Быть «большим» человеком – непосильно трудно, но и быть «полубольшим» – тоже очень трудно.
Мысль Я. С. об обезьяне, человеке и великом человеке. И не в шутку, а вполне всерьез: между обезьяной и просто человеком разница меньше, чем между просто человеком и великим человеком.
Еще одно свойство «высокого волнения любви». Когда оно есть – писать о нем не хочется. Когда оно уходит – писать о нем не выйдет. Так у меня бывает со снами. Сколько раз я ощущал во сне гениальность, и во сне же думал: я об этом напишу, но пробуждение начисто отбивало всю сокровенную память о сне. Что-то было – высокое, удивительное, необыкновенное, но что – убей, не помню.
Все время на грани последнего несчастья. Щемит, щемит сердце, и никуда от этого не денешься, ничем не заговоришь, не засуетишь.
Каждой новой любви я приношу в жертву какую-нибудь бессловесную жизнь. Аде – зайца, Тамаре – корову[40]. Откуда во мне этот языческий атавизм? Слабый и робкий, я ни на один серьезный грех не могу решиться просто так, мне надо обрезать прошедшее. Лучше всего начинать новую жизнь с убийства, это кладет резкую грань между прошлым и настоящим, удивительно обновляет и освежает душу, выжигает привычное, домашнее, освобождает для «порока».
Слушал, слушал разглагольствования Тамары Н., актерской дуры, – ребяческое тщеславие, хвастовство, – и вдруг, в какой-то миг странное выражение слабости, обреченности на ее лице, – и все увиделось по-другому: истинно талантливый, более – обреченный своему таланту человек. Все простилось и страшная нежность.

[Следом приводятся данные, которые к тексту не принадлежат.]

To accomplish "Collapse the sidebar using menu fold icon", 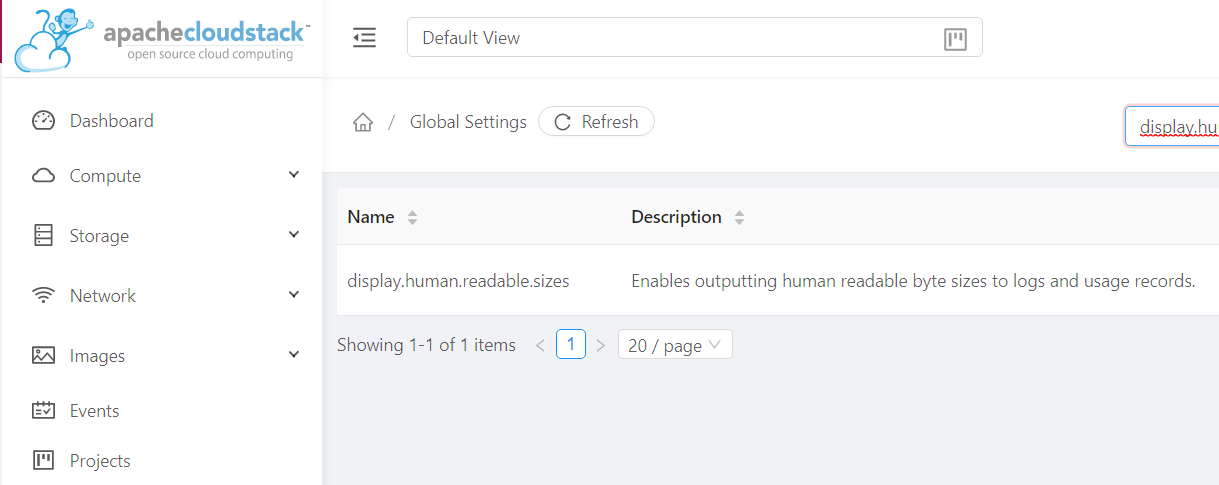I will [364, 38].
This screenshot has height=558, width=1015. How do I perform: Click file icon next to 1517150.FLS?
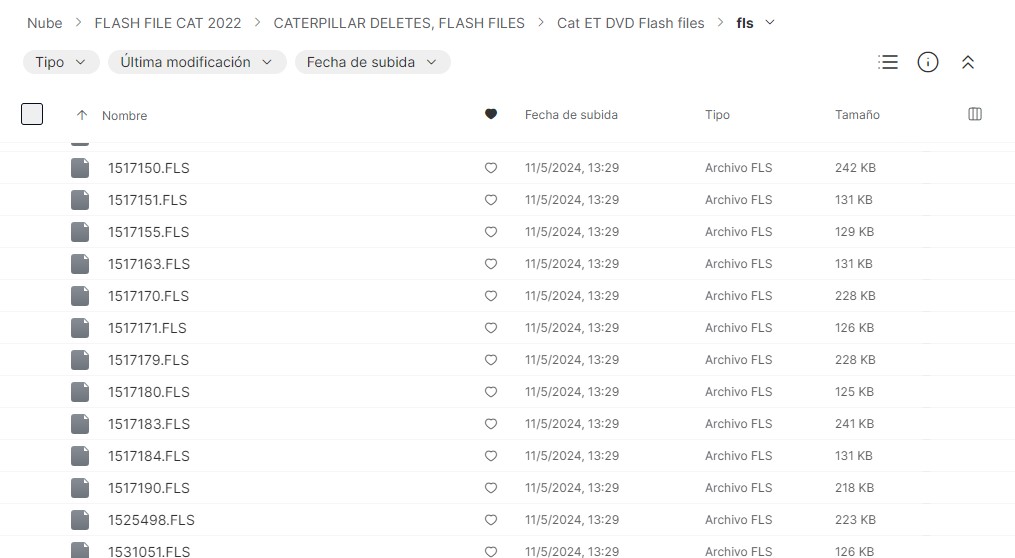click(x=80, y=168)
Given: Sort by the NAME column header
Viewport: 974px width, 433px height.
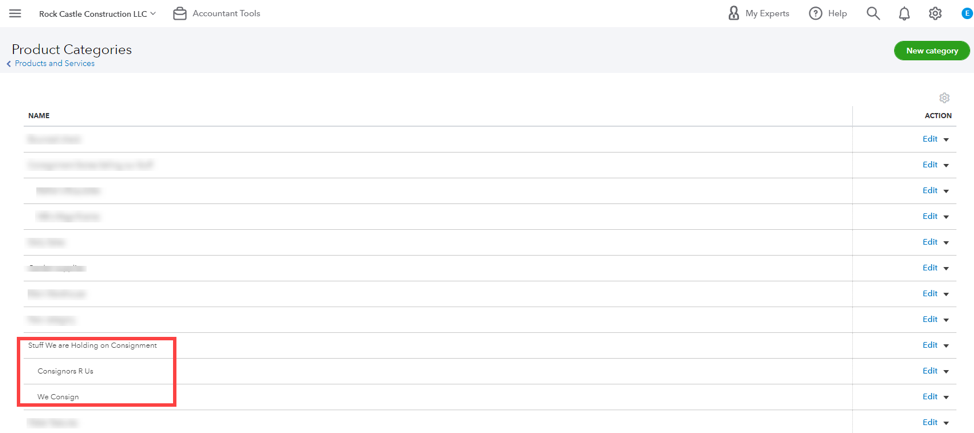Looking at the screenshot, I should tap(39, 116).
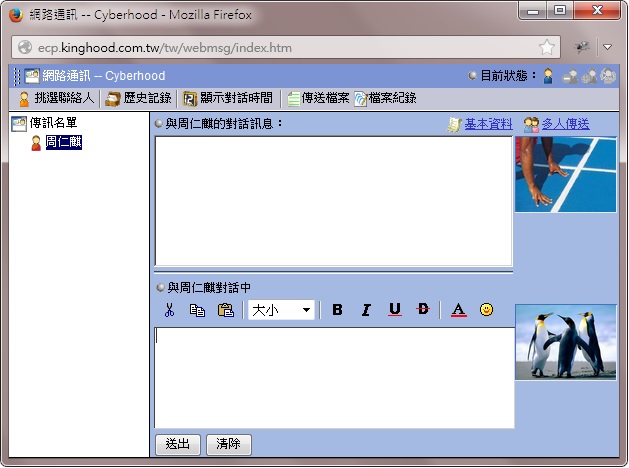
Task: Click the 傳送檔案 send file button
Action: (315, 98)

Хорошо жить в лесничестве, под толстым боком Петровны[41], в добром соседстве со многими животными: коровой, теленком, боровком, курами, гусями, утками, кроликами.
Прорвав темную наволочь неба, возникли рваные силуэты диких уток.
Счастье от затрепетавшего в выси мистического и живого утиного тела и розового выстрела в пустоту.
Деревья вокруг тебя качают добрыми головами.
Что может быть лучше – дубняк, тишина, безлюдье и огромный человек – Петровна, и человечьи страдания Герцена.
Летом меня преследуют желания: стать певцом, убить в поножовщине десять человек, покончить с собой из-за любви.
В крутом, поголовном хмелю убирается урожай на Курщине. По всем дорогам, ко всем живым огонькам рабочей ночи мчатся нетрезвые люди «толкать», «двигать», «руководить» другими нетрезвыми людьми.
Игорь Чуркин – вечный труженик развлечений.
В этом году я потерял много близких людей: Веру, Лешку, Аду и самого себя.
У Гиппиуса – человека слабого и распущенного, но с ленинградским лоском, бывают минуты бурной физиологической радости. Я несколько раз слышал, как нажравшийся и напившийся на чужой счет и везомый к очередному удовольствию, он разражался странными и не идущими к его скрытной сущности дикими утробными выкриками.
Ни от природы, ни от людей я не получаю конечного удовольствия. Каждое новое впечатление воспринимается как новое обязательство, невесть кем на меня налагаемое. И лес, и рыбалка, и восход солнца, и все, что может дать баба, – для меня полуфабрикаты, которым я должен придать некий конечный смысл. И это чувство всегда существует во мне, сопутствует каждому моему движению. Вот почему, вопреки утверждению Я. С, я все еще писатель. (Да когда я утверждал это, черт возьми? – Я. С.)
Снова очереди, снова исчезло мыло, снова смертная тоска надвигающейся героической поры.
В близости смерти мир стал очень населенным и добрым для Верони. Вернулись и покойный Богачев, и маманька; Ксения Алексеевна каждое утро поит ее вкусным, густым кофе. У ней самой множество забот: пришел Юра – надо готовить обед; хорошо поднялось тесто – надо ставить лепешки. В эти последние дни жизнь возвращается к ней в благости воображаемых забот, дел, вечной ее самоотдаче другим, в мнимой хорошести этих других, во всем, чем она жила, чему служила до последней ненадорванной жилки, до последнего сосудика, доносившего кровь в ее бедный, больной мозг.